OK, I know it’s not reasonable to expect anything different. After all, Trump hasn’t yet had a chance to implement new trade policies that would have any meaningful impact on our trade results. What he has done is meet with some leaders of nations who are among the worst offenders in terms of their trade surplus with the U.S.: Mexico, Japan and Germany, most notably. He meets with Chinese president Xi Jinping in a couple of days. Reportedly, he hasn’t pulled any punches so far in expressing his displeasure with the trade deficit and has vowed to take tough action (like a “border tax”) to change the situation. So, one thing we can say about the early evidence provided by the February trade results is that tough talk has absolutely no effect on trade results. (As if the trade results of past administrations aren’t sufficient evidence.)
In February, the deficit dipped slightly. Here’s a chart of the deficit in manufactured goods: Manf’d Goods Balance of Trade. As you can see, though the deficit dipped slightly from January, it remains stuck in the $55-62 billion range it’s been in for two years.
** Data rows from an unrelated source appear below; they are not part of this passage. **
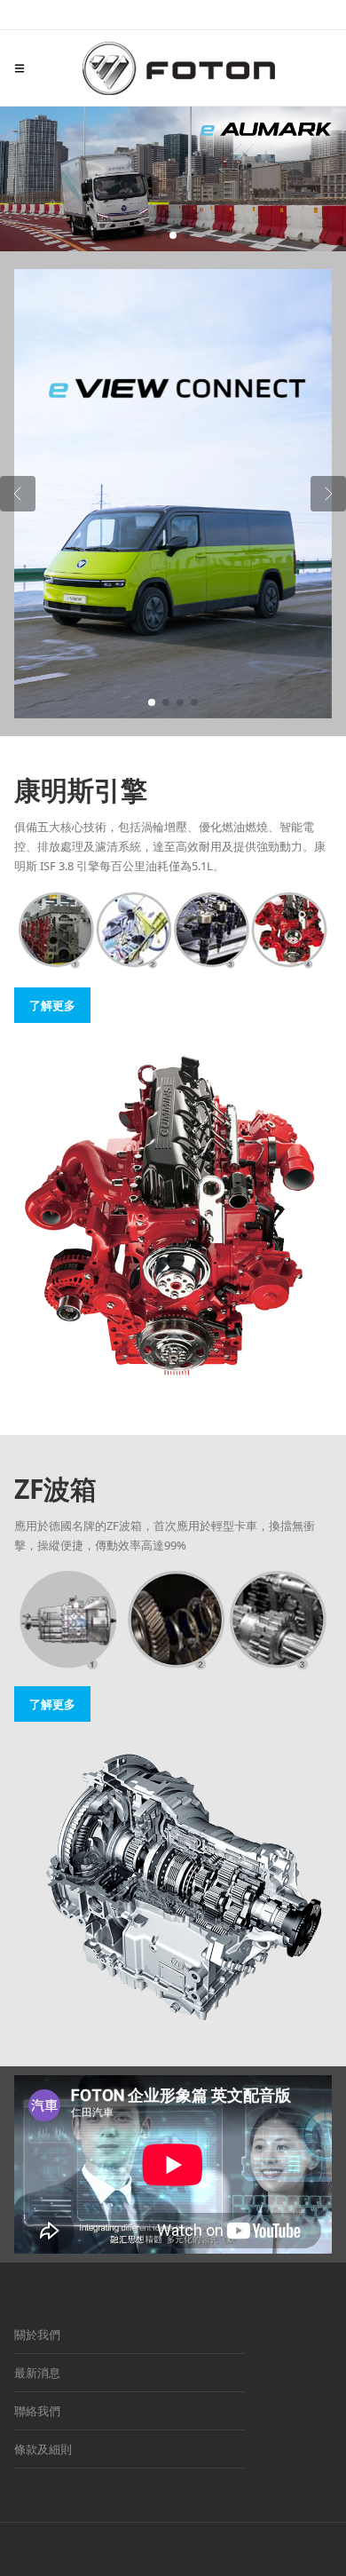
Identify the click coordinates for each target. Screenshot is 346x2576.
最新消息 (37, 2373)
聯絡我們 (37, 2411)
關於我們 (37, 2334)
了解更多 (52, 1005)
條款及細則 (43, 2449)
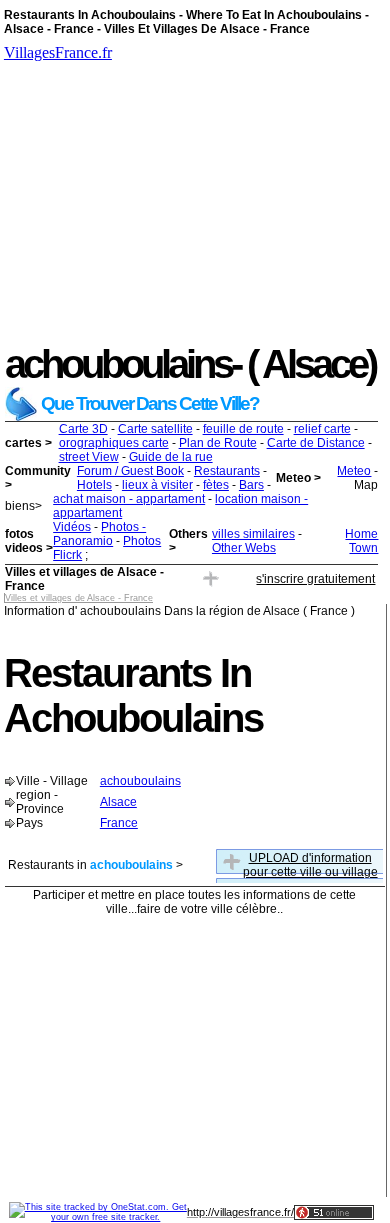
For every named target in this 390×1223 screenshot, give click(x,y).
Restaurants (227, 471)
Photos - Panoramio (99, 534)
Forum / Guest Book (130, 471)
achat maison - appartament (129, 499)
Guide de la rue (171, 457)
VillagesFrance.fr (58, 52)
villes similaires (253, 534)
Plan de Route (218, 443)
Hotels (94, 485)
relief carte (322, 429)
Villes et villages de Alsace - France (79, 598)
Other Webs (244, 548)
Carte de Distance (316, 443)
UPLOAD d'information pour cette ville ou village (310, 865)
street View (89, 457)
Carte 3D (83, 429)
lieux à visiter (157, 485)
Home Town (361, 541)
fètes (216, 485)
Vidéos (72, 527)
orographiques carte (114, 443)
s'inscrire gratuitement (315, 579)
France (119, 823)
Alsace (118, 802)
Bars (251, 485)
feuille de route (243, 429)
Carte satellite (155, 429)
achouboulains (140, 781)
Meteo (354, 471)
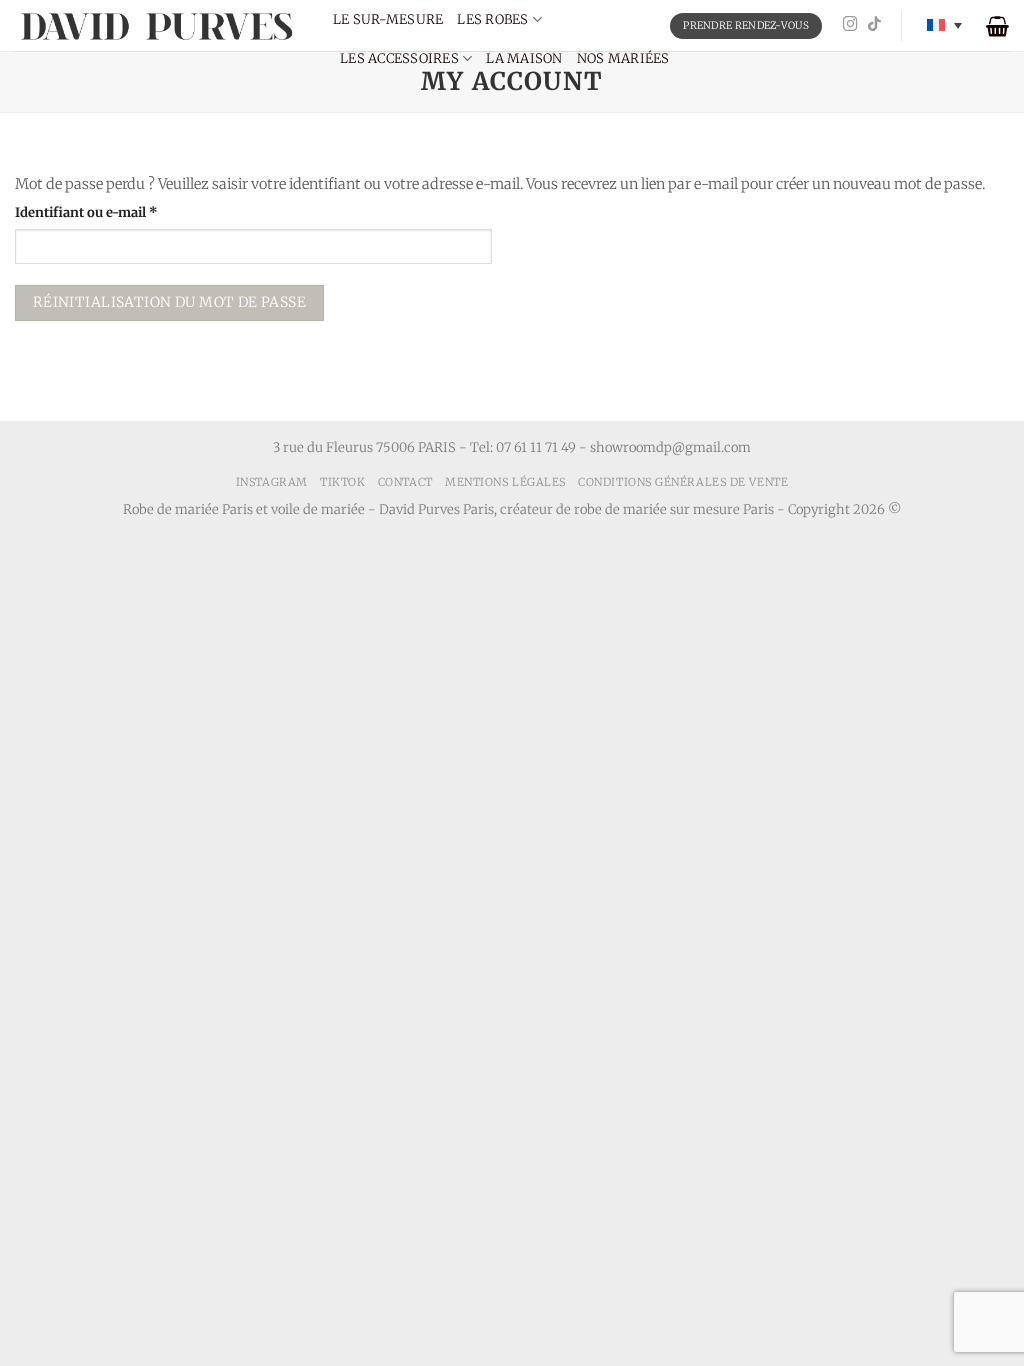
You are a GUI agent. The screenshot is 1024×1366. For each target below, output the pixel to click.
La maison (524, 58)
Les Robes (492, 19)
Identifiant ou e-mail (121, 212)
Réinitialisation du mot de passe (169, 302)
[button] (997, 26)
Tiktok (342, 482)
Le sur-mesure (388, 19)
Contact (405, 482)
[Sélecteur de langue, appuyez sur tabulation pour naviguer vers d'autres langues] (944, 25)
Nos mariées (623, 58)
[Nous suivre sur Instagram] (850, 25)
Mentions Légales (505, 482)
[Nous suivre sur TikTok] (874, 25)
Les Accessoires (399, 58)
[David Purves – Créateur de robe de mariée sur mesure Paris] (159, 25)
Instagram (272, 482)
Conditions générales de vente (683, 482)
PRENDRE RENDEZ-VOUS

As time goes on, I grow more nervous that Trump will cop out on the trade issue just as Obama did, as more and more meetings with world leaders and business leaders try to convince him of the intangible, unquantifiable benefits of free trade. It worked on Obama. Hopefully, they’ll find Trump a tougher nut to crack. Time will tell. If there is no border tax in Trump’s tax overhaul plan, we’ll know that he caved to the pressure. We’re watching, President Trump. You can kiss your supporters goodbye if you don’t come through on this campaign promise.